## Source text
Ideally, in our republic the people can elect representatives who will solve these problems. Unfortunately, special interests—for example, big business, K-street lobbyists, multi-national corporations, military-industrial complex, foreign governments—already influence most candidates long before the people vote. Today, our constitutional checks and balances cannot restrain the impact of media's enormous cost and its extremely persuasive technologies. The resulting huge campaign spending by special interests translates into almost permanent reelection of their chosen candidates. Inevitably, those elected have major obligations to their contributors.

Congress cannot and will not resolve these problems because solutions are contrary to the personal interests of a majority of its members. Voters may change political leadership, but, despite campaign promises, improvements are cosmetic and temporary because the underlying causes remain unchanged. Evidence shows that these systemic problems continue to grow. The Constitution's preamble defines fundamental concepts of our republic—government must promote the general welfare. Excessive promotion of special interests' welfare over the people is clearly dysfunctional governance.

We would be stupid to permit the managers of a NYSE company to set their own pay, perquisites, ethics, rules of operation—we know that such a company would perform disastrously. Nevertheless, we permit congresspersons to do exactly this. How can we retain the benefits of good representative government while providing oversight control to keep congresspersons responsive to our wellbeing after we elect them?

## Exercise requirements
• A. From the text on Congress and special interests, set down the part starting with "Ideally, in our" and going on through "to their contributors.".
• B. Answer these questions from the text on Congress and special interests:
(i) According to the preamble, what must government promote?
(ii) What does the huge campaign spending by special interests translate into?
(iii) The managers of what kind of company would we be stupid to let set their own pay?

## Provided material

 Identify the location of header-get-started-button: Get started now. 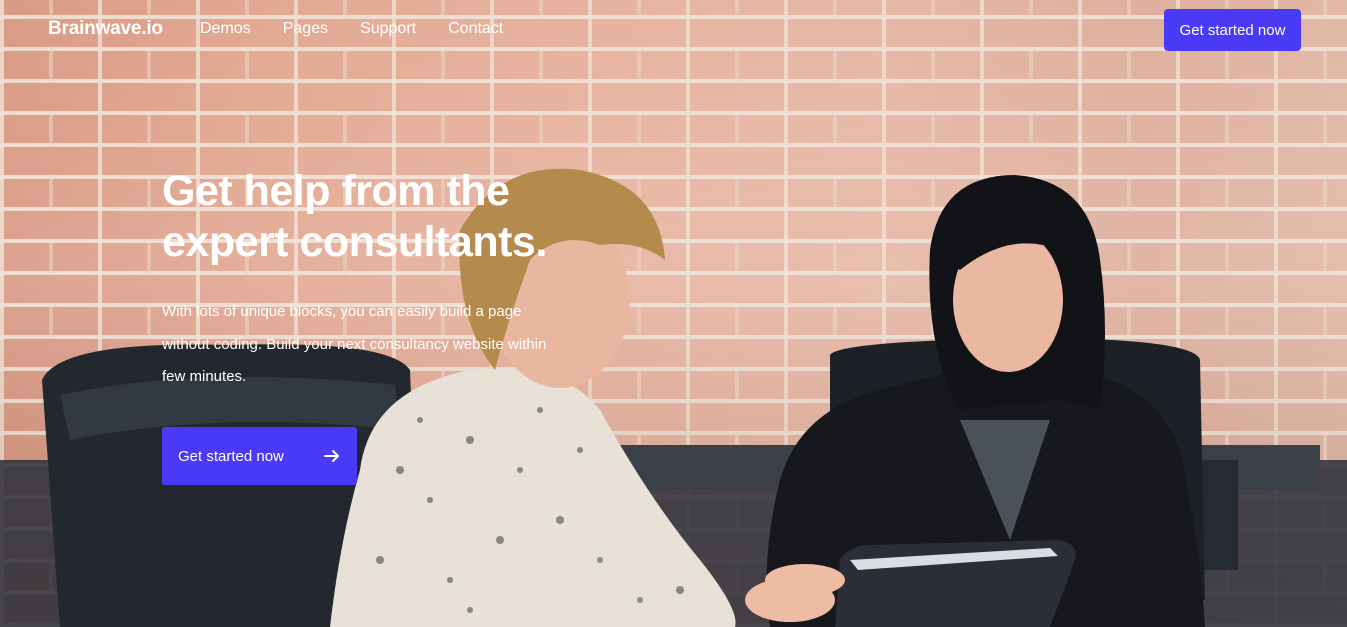
(1232, 30).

## Answers to each task
• A.
Ideally, in our republic the people can elect representatives who will solve these problems. Unfortunately, special interests—for example, big business, K-street lobbyists, multi-national corporations, military-industrial complex, foreign governments—already influence most candidates long before the people vote. Today, our constitutional checks and balances cannot restrain the impact of media's enormous cost and its extremely persuasive technologies. The resulting huge campaign spending by special interests translates into almost permanent reelection of their chosen candidates. Inevitably, those elected have major obligations to their contributors.

• B.
(i) The general welfare.
(ii) Almost permanent reelection of their chosen candidates.
(iii) A NYSE company.